DATASET EXCERPTS
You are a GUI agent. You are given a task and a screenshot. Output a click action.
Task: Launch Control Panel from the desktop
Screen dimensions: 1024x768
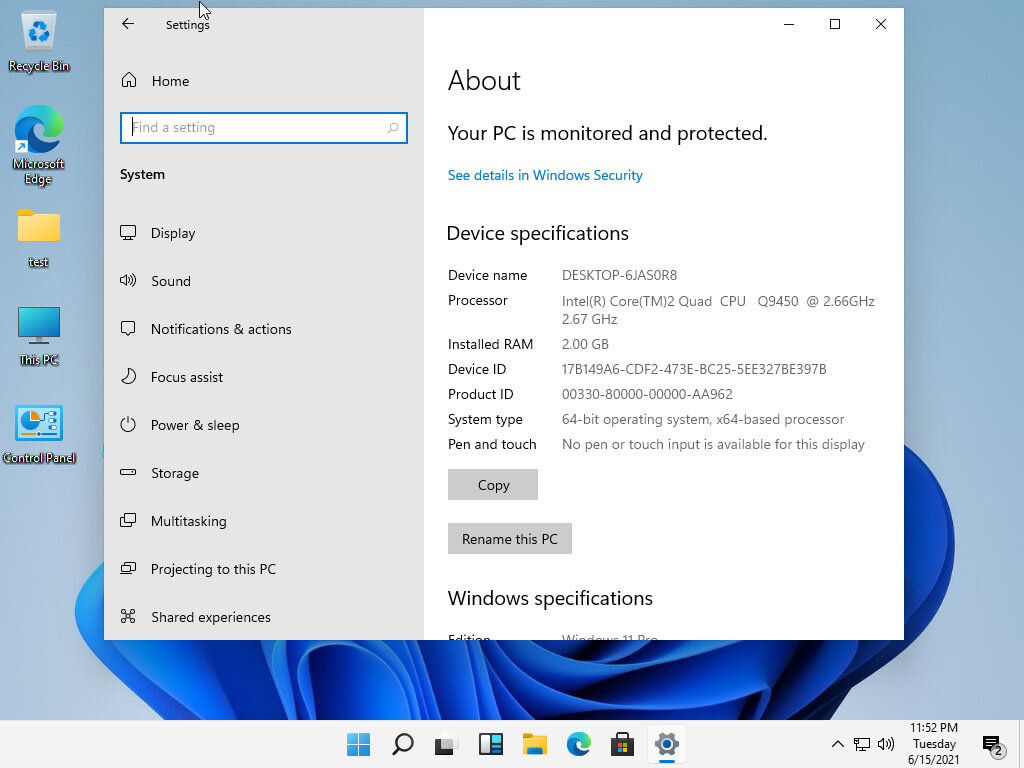coord(38,425)
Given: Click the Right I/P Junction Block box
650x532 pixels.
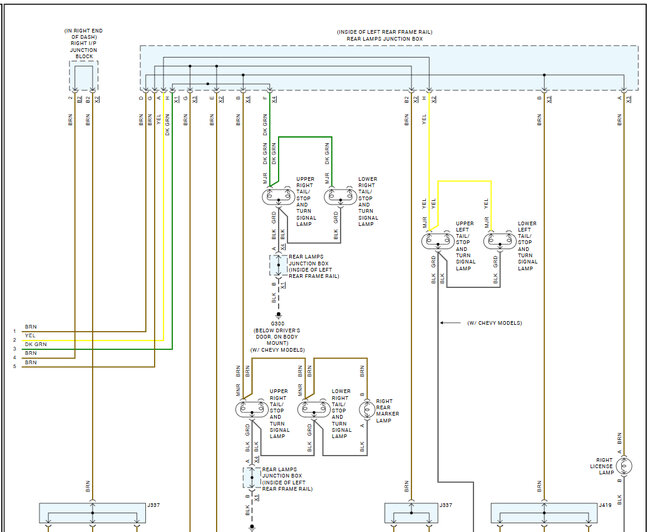Looking at the screenshot, I should (x=83, y=76).
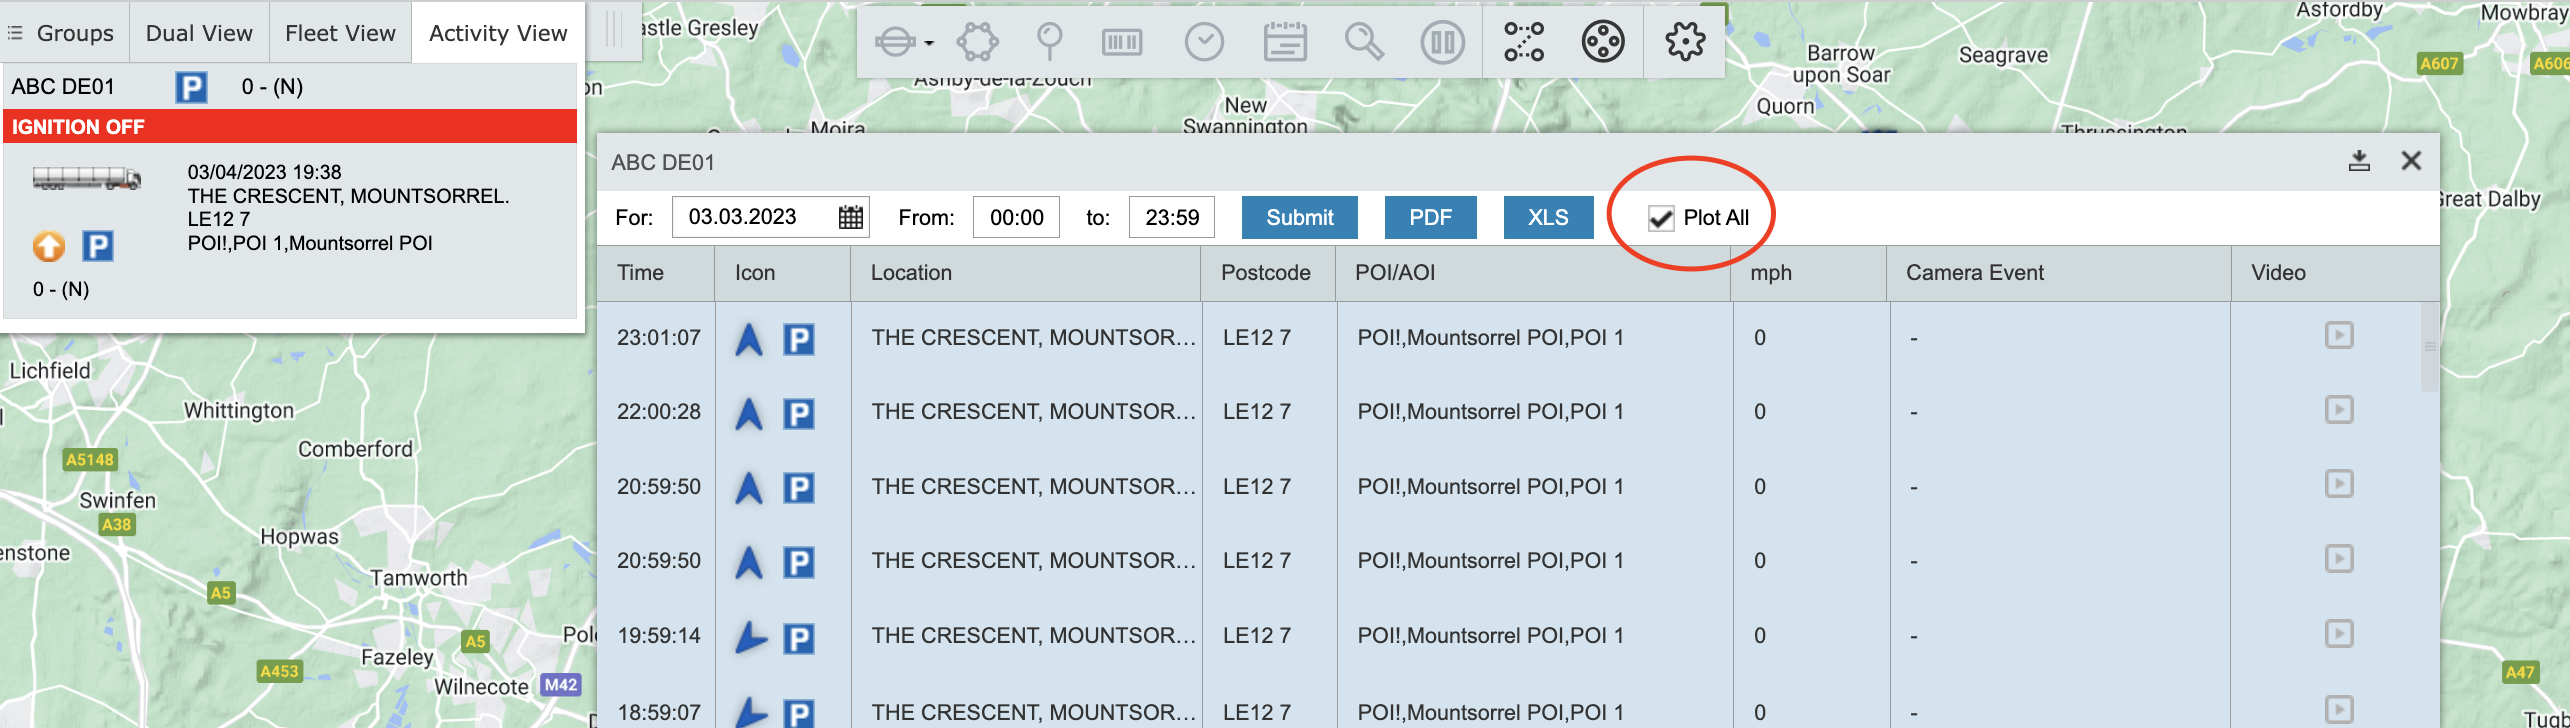Open the date picker calendar icon

(x=850, y=218)
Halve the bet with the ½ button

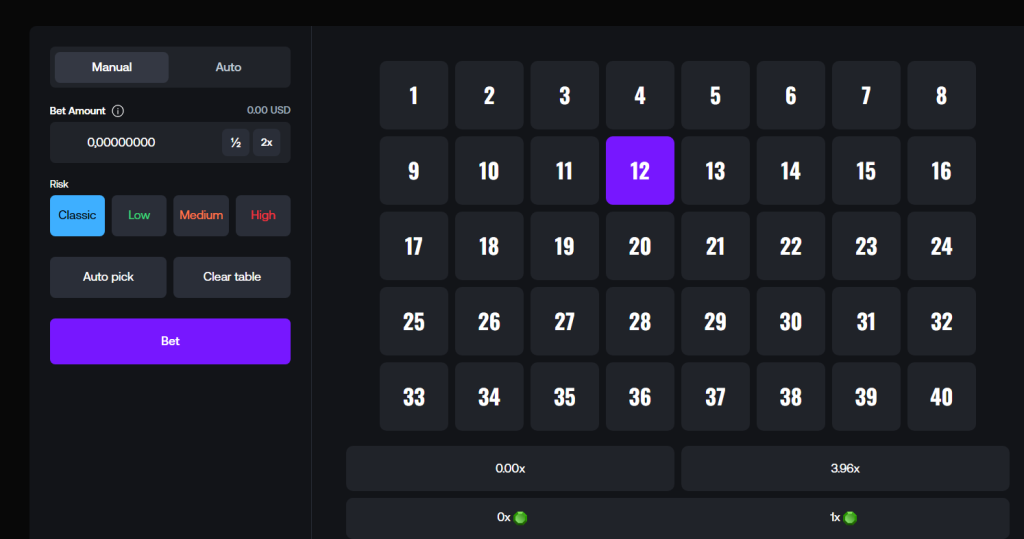click(235, 143)
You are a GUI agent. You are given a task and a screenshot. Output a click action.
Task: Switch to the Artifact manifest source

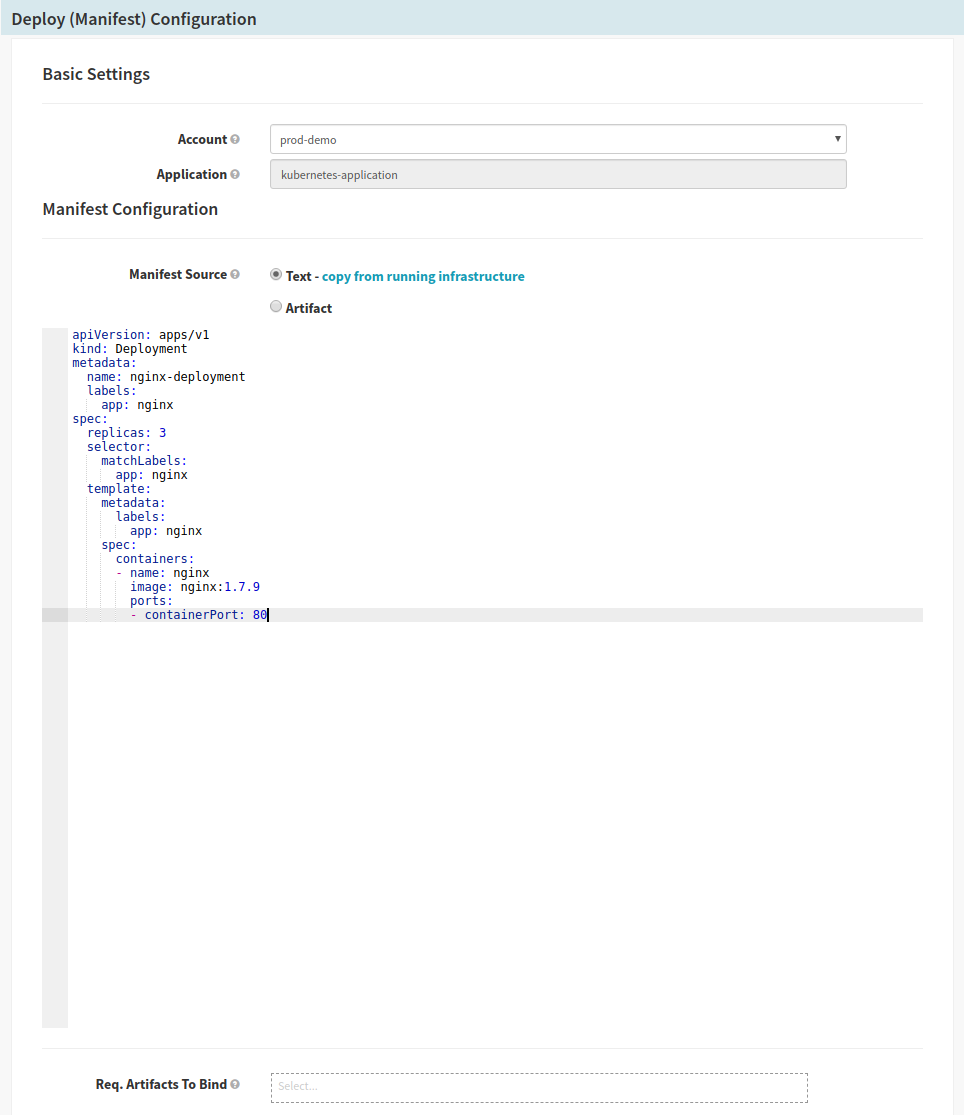tap(275, 306)
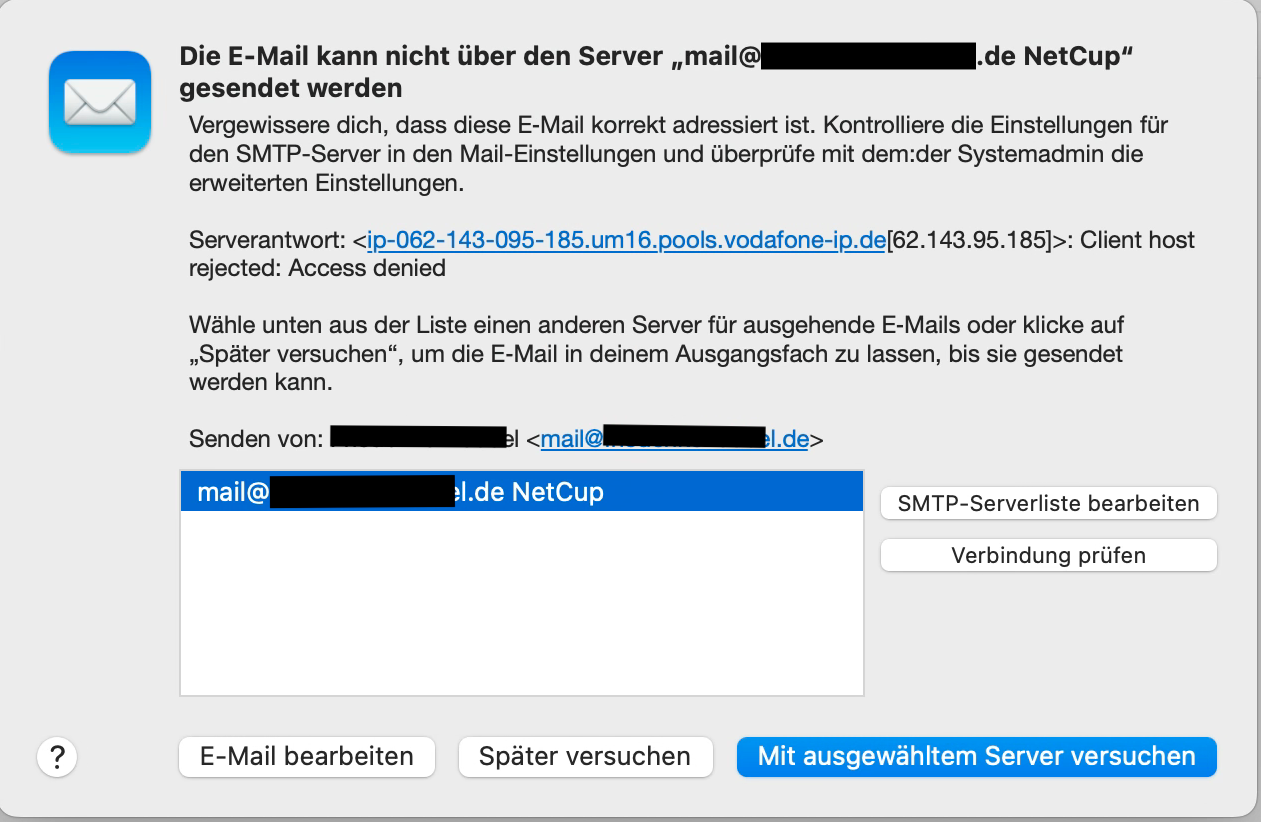Retry with Mit ausgewähltem Server versuchen
The image size is (1261, 822).
click(976, 757)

EXERCISE AIM
For this exercise, retype the data above exactly and skip every image.

RESULT FOR THIS TASK
You are a GUI agent. You are given a task and a screenshot. Output a click action.
Task: Launch Control Panel from the desktop
Screen dimensions: 1024x768
coord(38,425)
Given: Click the Right I/P Junction Block box
650x532 pixels.
Looking at the screenshot, I should (x=83, y=76).
Open the date picker calendar icon

(x=850, y=218)
Halve the bet with the ½ button

click(235, 143)
You are a GUI agent. You are given a task and a screenshot. Output a click action.
Task: Switch to the Artifact manifest source

tap(275, 306)
Retry with Mit ausgewähltem Server versuchen
The image size is (1261, 822).
click(976, 757)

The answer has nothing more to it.